Perhaps the enterprise was doomed before Miller got to it — for the Spirit is not really a typical comic-book or movie hero. In some of the old stories, he did not participate; he'd serve as narrator of other people's adventures. Graphic novelist Neil Gaiman (The Sandman) refers to these as "stories through which the Spirit would wander bemused and often beaten-up, a McGuffin in a mask and hat." That shouldn't have been a challenge to Miller, since Sin City was a blending of four stories; The Spirit might have gone that way too. Instead, it's the standard movie expansion of the serial comic-book format.

We see the Spirit in his "hero uniform" — dark suit, red tie, snap hat and an eye mask filched from the Lone Ranger — and in his previous incarnation as Denny Colt, the street kid who'd grow up to be (as he says on page 1 of Eisner's first story) a "criminologist and private detective." We get the usual supporting cast of no-goodniks and femmes fatales: tough cop Dolan (Dan Lauria), the one man who knows the Spirit's identity, and Dolan's lovelorn daughter Ellen (Sarah Paulson); Lorelei the watery Death damsel (Jaime King); the sexy danseuse Plaster of Paris (Paz Vega); Octopus' aide-de-high-camp Silken Floss (Scarlett Johansson) and his lame-brained multiple musketeers Ethos, Logos, Pathos, Mangos, Bozos, Bulbos, Heuvos, Rancheros and Matzos (all played by Louis Lombardi).

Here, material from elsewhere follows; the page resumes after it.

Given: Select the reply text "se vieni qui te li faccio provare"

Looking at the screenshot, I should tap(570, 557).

Miller is ostensibly faithful to the original's visuals. He keeps his camera mostly static, turning the shots into a flipbook, a series of comic-book panels. The frame compositions mimic Eisner's proto-noir cinematic style: a mix of tense close-ups, intimate medium shots and fire-escape-sitter's overhead views of back alley life. And the production team took pains to lend grandeur and detail to the Spirit's home town, Central City — aka, lower Manhattan in a jumble of eras. Gaudy colors occasionally splash out of the urban murk.

For the cognoscenti, Miller has scrawled allusions to comic book titans in the corners of his movie, like graffiti valentines. A sign reads "Iger Street" (for Jerry Iger, Eisner's publishing partner before The Spirit). There's a shady character named Donenfeld (for Harry Donenfeld, owner of Action Comics, which first published Superman, and Detective Comics, which first published Batman). The EC line of early '50s, best-ever comics gets two plugs: with a character referred to as "old man Kurtzman" (for Harvey Kurtzman, founding editor of the classics Two Fisted Tales, Frontline Combat and Mad), and a flashback in which young Denny reads Crime SuspenStories, a viciously, deliciously lurid EC title edited by Al Feldstein.

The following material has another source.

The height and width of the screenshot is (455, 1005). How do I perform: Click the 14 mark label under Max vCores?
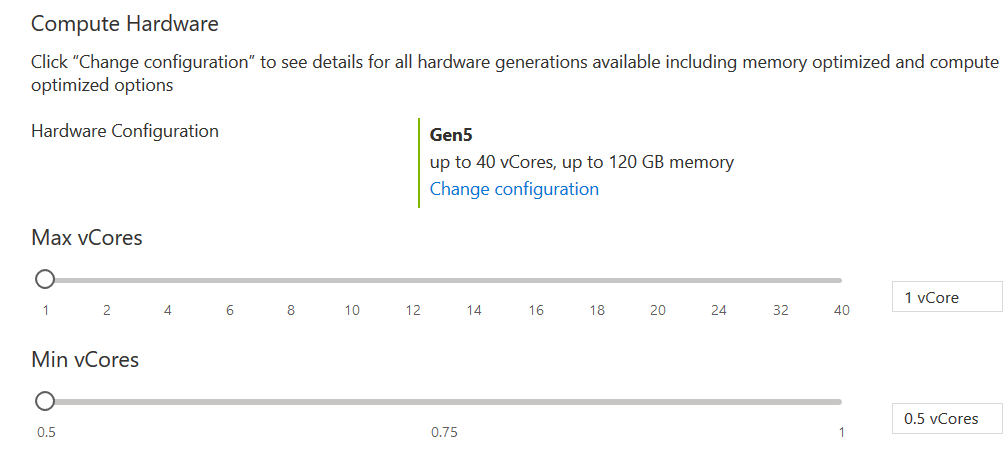[x=474, y=310]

These might sound like acts of veneration, but Miller has betrayed the spirit of The Spirit. It's utterly baffling that the man who in the 1980s rethought Batman as a moodier, more mature and conflicted figure — inspiration for the Christopher Nolan series of Batman films ("the dark knight" was Miller's phrase) — should turn Eisner's essentially serious, driven hero into a deadpan doofus, as if he hoped to recapture the farcical brio of the '60s Batman TV show. Macht's intonations as the Spirit are a raspy parody of wartime tough-guy detectives. When he introduces himself by saying, "I'm the Spirit; I beat up bad guys," there's no hint of self-awareness, no acknowledgement that beating up bad guys has physical and social consequences. The character has no moral weight whatsoever.

Neither does the movie. When a movie this off-putting is made by a director with a distinctive and established style — Joseph Losey, say, with his '60s comic-book movie Modesty Blaise, or David Lynch doing almost anything — viewers can reasonably infer that the hothouse air is intentionally clammy. Here, though, it's hard to tell whether the movie is the result of some brazen anti-audience maneuver or the director's lack of competence.

Either way, this is a desecration of a comic-book monument. Eisner's Spirit was wonderful, but Miller's Spirit is weak. The Citizen Kane of comics has become the Ishtar of movies.